Consigne: Citez sans rien changer le passage de l'extrait sur les montres de plongée qui va de « Naturellement, la problématique » à « esthètes et amateurs. », ces deux bornes incluses.

Extrait du document:
────────

Dans l’histoire des montres de plongée, la conquête des grandes profondeurs franchit une étape importante en 1963. Parmi les pionnières : de « petites » montres à la physionomie particulière mais savamment conçues, aujourd’hui surnommées « Baby Panerai » par les collectionneurs.
Naturellement, la problématique d’afficher l’heure à 1000 mètres de profondeur ne concerne pas le commun des mortels. Mais quand la volonté de répondre à ce besoin aboutit à la création de si beaux objets horlogers, la cible tend à s’élargir aux esthètes et amateurs.
Aujourd’hui, les montres les plus performantes sont capables d’atteindre des profondeurs incommensurables — jusqu’à 5000 voire 6000 mètres — mais il s’agit encore de modèles d’exception. Les montres étanches à 1000 mètres demeurent, elles-mêmes, encore assez rares. Lourdes, massives, ultra-équipées et sécurisées, ces grandes plongeuses contemporaines impressionnent le chaland.
Face à cela, ce qui impressionne encore davantage, c’est que, il y a plus de cinquante ans, des ingénieurs ont réussi, dans un volume réduit, sans valve de décompression ni même couronne vissée, à concevoir un objet capable d’accomplir la même performance. Nous parlerons une autre fois des Jenny Caribbean, qui fréquentaient aussi les grandes profondeurs au début des années 1960 et partagent notre admiration pour ces réussites techniques, pour nous concentrer ici sur la grande famille des « Baby Panerai ».
Des caractéristiques exclusives, le charme en plus
Globalement, peu d’informations sont disponibles sur ces premières « 1000-Mètres » mais, grâce aux recherches menées par l’excellent Roger Ruegger et publiées sur son site Diveintowatches.com, le titre de pionnier revient, jusqu’à plus ample informé, à la marque Sandoz. Ruegger en effet exhumé le numéro de juillet 1963 d’un journal horloger suisse laissant apparaître, sous cette marque, une montre dotée d’un surprenant boîtier en acier suédois de forme « coussin », d’une lunette mobile également en acier et d’un magnifique cadran laqué pourvu de longs index pointus.

Dans son numéro de mars 1964, le même journal rend compte des nouveautés de la foire de Bâle (11-21 avril) et fait état du lancement de « montres de plongée pour 30, 70 et 100 atmosphères » (à savoir, respectivement, 300, 700 et 1000 mètres), citant les marques Jenny Caribbean et Sandoz. Il semble donc que, si 1964 est l’année de lancement officiel et simultané des deux modèles, ce soit bien la Sandoz qui ait, de facto, devancé Jenny dans la réalisation de la première montre connue capable de résister à un kilomètre de profondeur.

────────

Données fournies:
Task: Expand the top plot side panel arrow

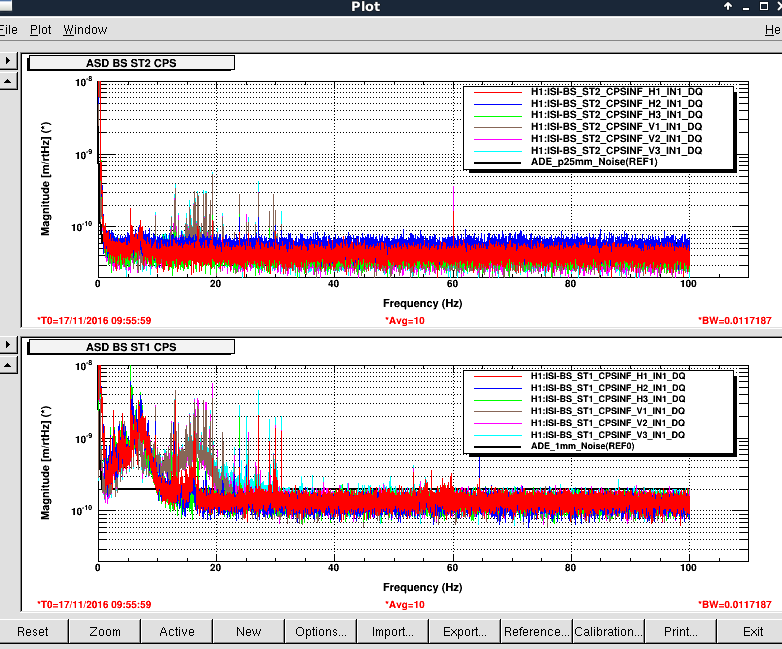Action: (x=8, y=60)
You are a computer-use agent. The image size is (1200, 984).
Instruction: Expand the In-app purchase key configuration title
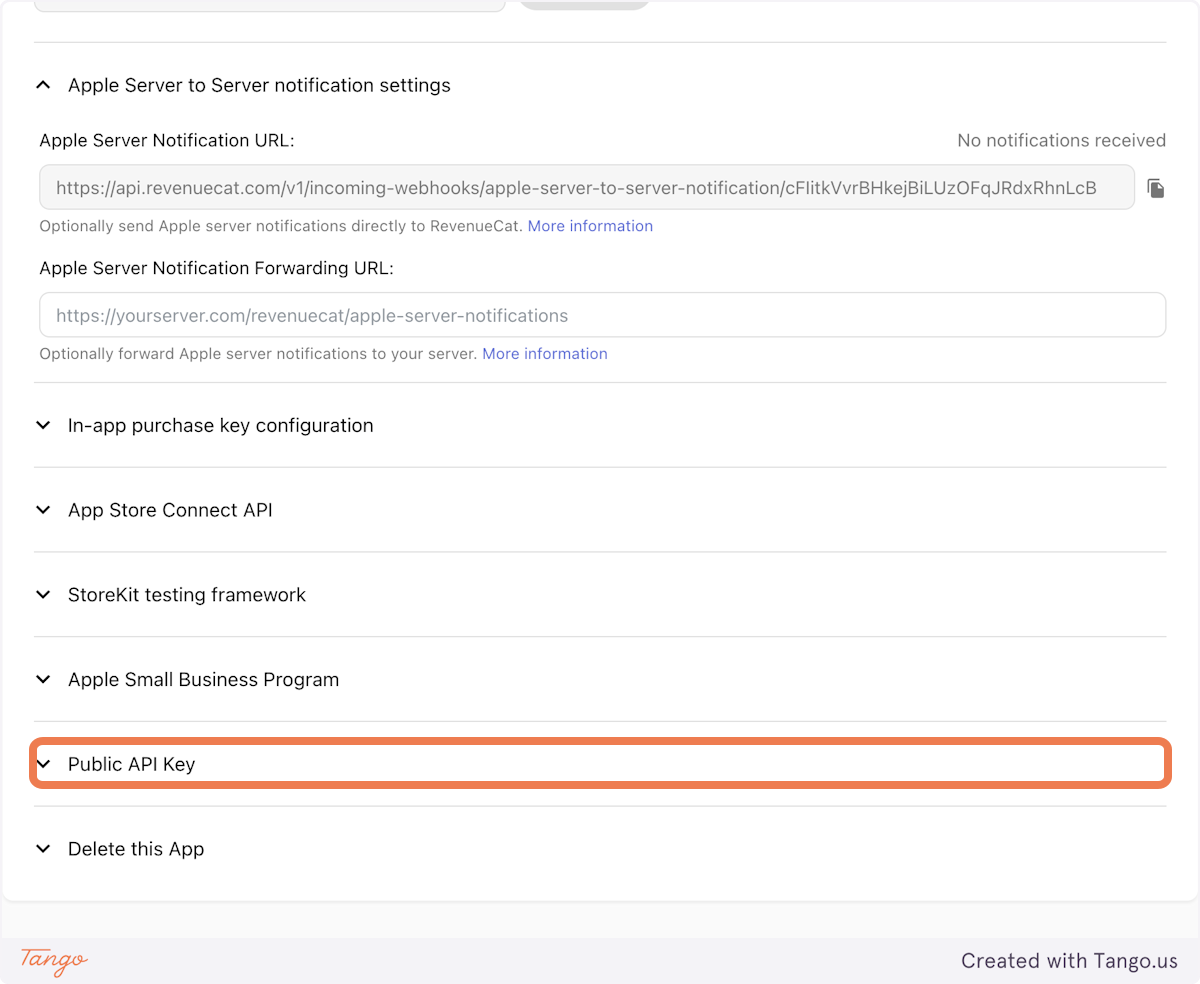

────────

Résultat:
Naturellement, la problématique d’afficher l’heure à 1000 mètres de profondeur ne concerne pas le commun des mortels. Mais quand la volonté de répondre à ce besoin aboutit à la création de si beaux objets horlogers, la cible tend à s’élargir aux esthètes et amateurs.